Дети вырастали капризными и непостоянными, истинными домашними тиранами. Девочки из буржуазных семей, с которыми матери держали себя на равных, часто становились невыносимо претенциозными. «Излишнее мягкосердие к чадам своим суть частью корень, — пишет Париваль, — мерзости поступков оных. Тем паче дивно, что не пали они ниже, и не есть ли сие лучшее доказательство сих людей врожденного благочестия и примерного добронравия».{65}

Заботы о сиротах принимал на себя муниципалитет. В маленьких городках их отдавали на попечение буржуа, известных своей порядочностью, в больших же имелись приюты, где потерявшие родителей дети и найденыши росли в лоне реформатской церкви. Имуществом богатых малолетних наследников управляла опекунская палата, других сирот обучали ремеслу.
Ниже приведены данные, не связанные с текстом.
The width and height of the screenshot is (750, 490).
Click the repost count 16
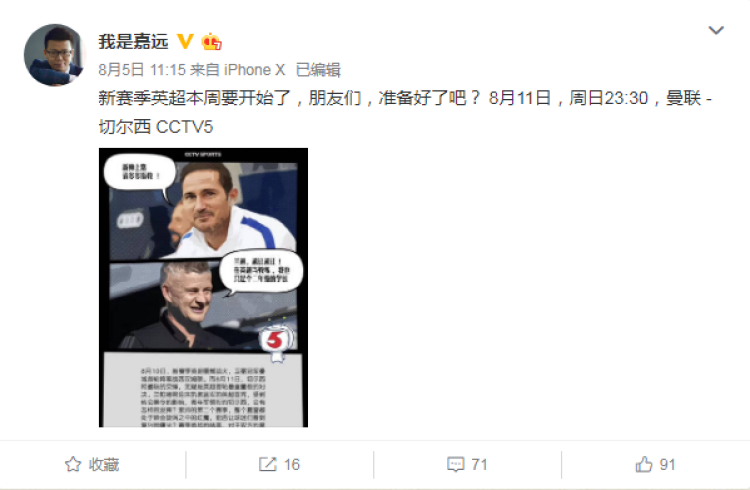pyautogui.click(x=292, y=464)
В главном приюте Амстердама нашли кров почти 1200 детей. Жизнь в казенных домах была несладкой. Размещаясь вместе с преподавателями в огромных общих спальнях, подвергаясь тяжелым телесным наказаниям, дети ко всему прочему зачастую жестоко эксплуатировались под прикрытием профессионального обучения. Чтобы удержать на плаву бельевую и шелковую мануфактуры Амстердама, основанные гугенотом Пьером Байем и пришедшие в упадок, опекуны в конце века не постеснялись выделить предпринимателю 240 сирот, дешевую и беззащитную рабочую силу.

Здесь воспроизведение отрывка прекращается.